外泌體包裹載體的製備及凍乾保存

Abstract

隨著液態生物檢體於臨床診斷技術持續地發展與進步，近幾年在研究血液中的循環腫瘤細胞(CTC)、循環腫瘤DNA(ctDNA)、外泌體(Exosomes)領域受到格外重視。外泌體是藉由細胞內吞作用所釋放具有脂質雙層膜結構的奈米囊泡，其中包含親代細胞的mtDNA、miRNA、蛋白質和訊息因子等物質，它們可以做為信號傳送給其他細胞或環境以改變其功能，也能做為生物標記物來進行檢測與分析，更由於其優異的生物相容性與膜表蛋白的靶向性，使得外泌體具有高度的潛力作為包覆載體的發展。然而，外泌體用於臨床的使用上，仍然面對許多的困境，除了保存溫度的限制，導致外泌體的保存與運輸不便之外，在臨床的檢測方面，期待在捕獲血液中的外泌體的同時，進行特定蛋白的定量分析。 本論文主旨為以外泌體作為載體來開發出蛋白質定量技術以及改善外泌體保存溫度的限制。透過擠壓的方式成功且高效率地使特定的重組蛋白包覆其中，使用已開發出的外泌體檢測晶片，判斷重組蛋白成功包覆在外泌體的依據。此外，使用冷凍乾燥的技術對外泌體進行保存，對外泌體進行冷凍乾燥的處理，並將凍乾的外泌體保存在不一樣的溫度中，並且在不同的時間點與保存在-80°C的外泌體進行膜內蛋白活性的比較，探討外泌體經過凍乾後，抗凍劑對於其膜內蛋白質活性保護的效果，以及不同保存溫度與保存週期對於外泌體的影響。 本研究成功地展示透過擠壓方式將外泌體作為載體，包覆特定的重組蛋白，並且透過外泌體檢測晶片中進行偵測與分析，同時找出外泌體在冷凍乾燥後保存條件，有效地改善了外泌體保存的限制。未來可應用在外泌體的特定蛋白定量分析，並且能透過冷凍乾燥的技術進行樣品的運送及保存。

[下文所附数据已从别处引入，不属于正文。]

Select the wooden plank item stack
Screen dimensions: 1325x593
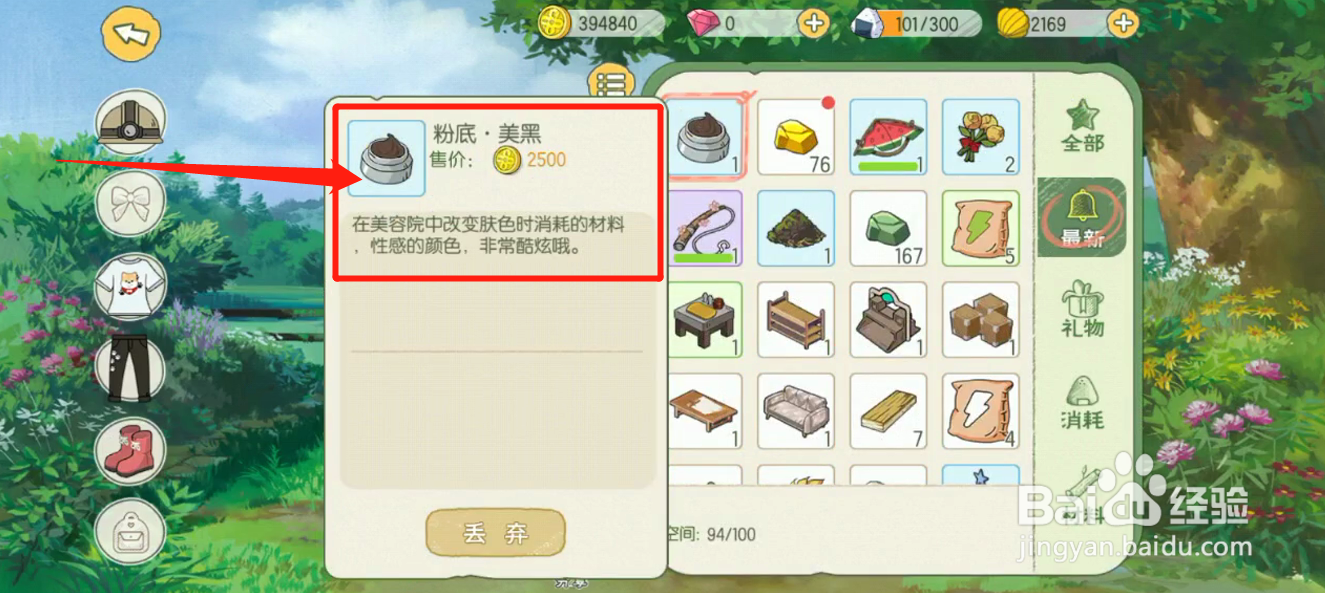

Applications of liquid biopsy in clinical diagnosis with the continued development and advancement in recent years, many clinical trials performed using human blood samples, including circulating tumor cells (CTCs), circulating tumor DNA (ctDNA), and exosomes. Exosomes are produced by cells through the endocytosis process. They are lipid bilayer particles composed of heterogeneous components, such as DNA, miRNA, and proteins. These derived vesicles play important roles in intracellular communication of various types of cells and regulating the physiological process. Exosome can be a good candidate for a biological carrier due to its excellent biocompatibility and targeting ability. However, there are lots of challenges about exosomes storage owing to the preservation temperature that restricted exosome samples handling and transportation. In clinical detection, it is expected to perform exosome-based protein quantification and analysis while capturing exosomes in the blood. In this thesis, we used exosome as a carrier to load recombinant proteins for exosome-based protein quantification and evaluated the exosomes preservation. We used extrusion method to load the targeting recombinant proteins into exosomes and identified the results by exosome-affinity chip. Additionally, we used lyophilization method as a preservation strategy for exosomes storage. Using cryoprotectants to investigate the activity of lyophilized exosomal proteins at different temperatures and periods comparing with the exosomes which were stored at -80°C. Herein, we successfully demonstrated the loading cargo into exosomes with recombinant proteins by extrusion. We detected and analyzed these carriers using exosome-affinity chips. Furthermore, we optimized the preservation conditions for lyophilized exosomes. In the future, exosomal carriers will expect to perform the exosome-based protein quantification and to implement the preservation and transportation of the samples efficiently by lyophilization.